5ページの真ん中は、さっき国際比較のことを申しましたけれども、社会保障についてはさまざまな国際比較がよく行われているわけで、大きく言えば3つぐらいのモデルが指摘されているわけでございます。普遍主義モデルと言えるような、北欧に代表される税を中心に、社会保障が相対的に大きな規模のもの。それから、大陸ヨーロッパの社会保険中心に制度を組み立ているもの。それから、アメリカのように、最大限市場を重視したもの。最近の趨勢としては、どちらかというとそれぞれが接近しているような面がございますけれども、あえて言えばアメリカとヨーロッパグループのコントラストが顕著になっている面もあるのではないかと思います。
後半に入らせていただきたいと思いますが、5ページの下の方から「社会保障をめぐる新たな課題と方向」ということで、幾つか指摘させていただいてございます。
1番目としては、人生前半の社会保障の重要性、事後から事前へという視点を記してございます。先ほど来触れてまいりましたように、90年代の日本の社会保障論議というのは、ほぼ高齢者関係、年金、介護、高齢者医療が中心であったわけで、実際、社会保障給付費の約7割を高齢者関係が占めているということは、最近の少子化の議論の中でもしばしば指摘されてきて、それに対して子どもなどを含む家族関係は3.1%程度にすぎないということが指摘されてきているわけでございます。しかし、近年、会社や家族が多様化する中で、リスクが人生の前半に広く及ぶようになった。
6ページ、格差が資産面を含めて徐々に拡大して、個人が生まれた時点で、言わば共通のスタートラインに立てる状況が、やや脆弱化してきている。そういった意味で、個人のチャンスの平等を通じた社会の活性化が、特に重要になってきているのではないか。
先ほど述べましたが、戦後の時期に、かなりこういった機会の平等政策がドラスティックな形で行われたということにもつながってくる話かと思います。

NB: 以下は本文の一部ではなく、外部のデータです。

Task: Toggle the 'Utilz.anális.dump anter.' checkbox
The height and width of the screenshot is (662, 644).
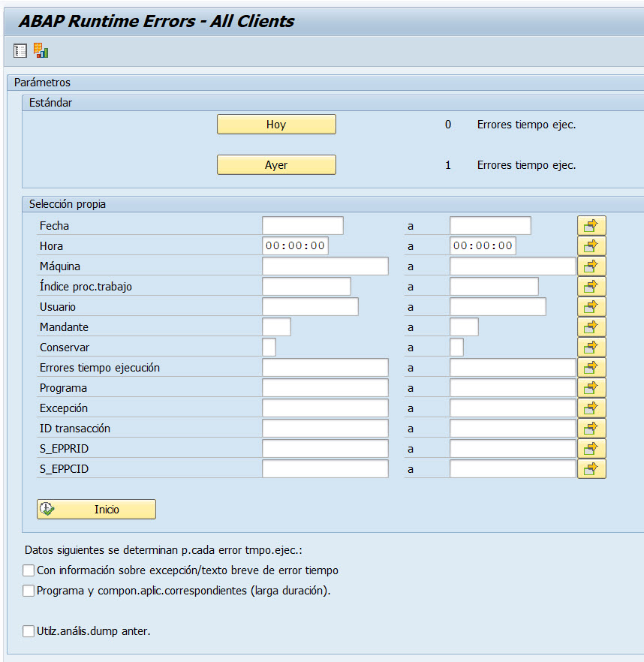Action: [x=29, y=631]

併せて、人生前半の社会保障という話になりますと、教育というのが非常に深く関連してくるわけで、これも最近よく指摘されて、またいろいろ議論があるところでございますけれども、教育の公的支出が、日本はかなり低いということで、これも、ただ予算を増やせばいいというものでは決してないと思いますけれども、ここら辺りをどのように評価していくかということが論点になっていくかと思います。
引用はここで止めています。